Executing text mining techniques in R studio.

PROJECT BACKGROUND

Wesleyan University Professor Steven Stemler and Dr. Damian Bebell of Boston College spearhead an ongoing project to determine the purpose of schooling through qualitatively analyzing school mission statements. Their work aims to address the fundamental question of why school is significant in the first place. Considering that the goal of a mission statement is to capture the overall essence and purpose of a given institution, these statements are utilized to determine the values held by each given school. Raters were trained with a coding rubric to spot the presence of particular constructs in each mission statement; this rubric detailed the constructs that appeared at high rates (ex, emotional development), or that were judged somehow significant (ex, physical education).

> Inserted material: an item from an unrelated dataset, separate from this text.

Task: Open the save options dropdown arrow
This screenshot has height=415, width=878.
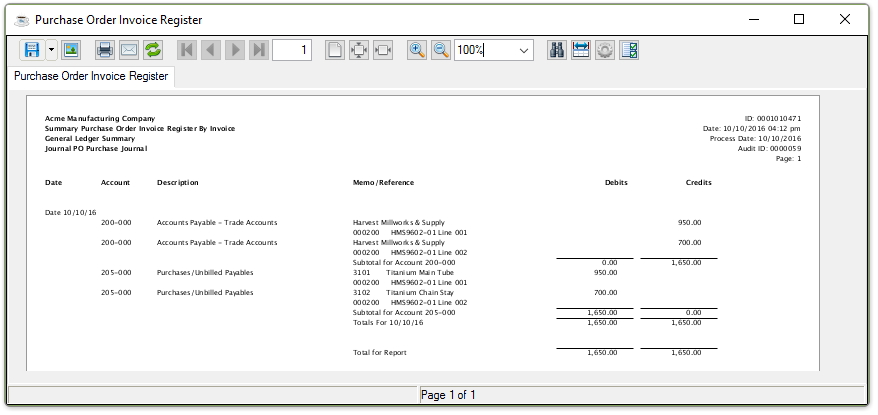Action: [51, 50]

As their research is still ongoing, additional school information is being gathered for data analysis. The project also looks to expand internationally, with opportunity to derive much insight from the information readily available on school websites at the global scale. However, classifying this information is significantly time consuming for the missions project team, due to the necessity of human raters individually categorizing each statement.

WHERE I COME IN

Utilizing machine learning approaches on the available missions data, my capstone aims to develop a tool optimizing and automating such classification. This project will revisit the presence of particular constructs in the body of missions data, reaffirming the coding instrument. Additionally, an exploration will be conducted for the best classification approach for the data at hand, and wrapped in an application that can later be utilized by the lab on new data for coding at a significantly reduced amount of time. This capstone is supervised by Professor Pavel Oleinikov.

METHODOLOGY

Verification of Existing Rubric. The existence of different topics will be explored utilizing the unsupervised learning technique Latent-Dirichlet Allocation through the gensim Python library, with optimization performed through the minimization of KL divergence.

Classification. A supervised text classification approach will subsequently be used with the topics optimized in the previous step.

Automation. Finally, this project will wrap the machine learning algorithm in a stand alone application (using Orange, a Python based software) to make automated classification more accessible for the lab going forward.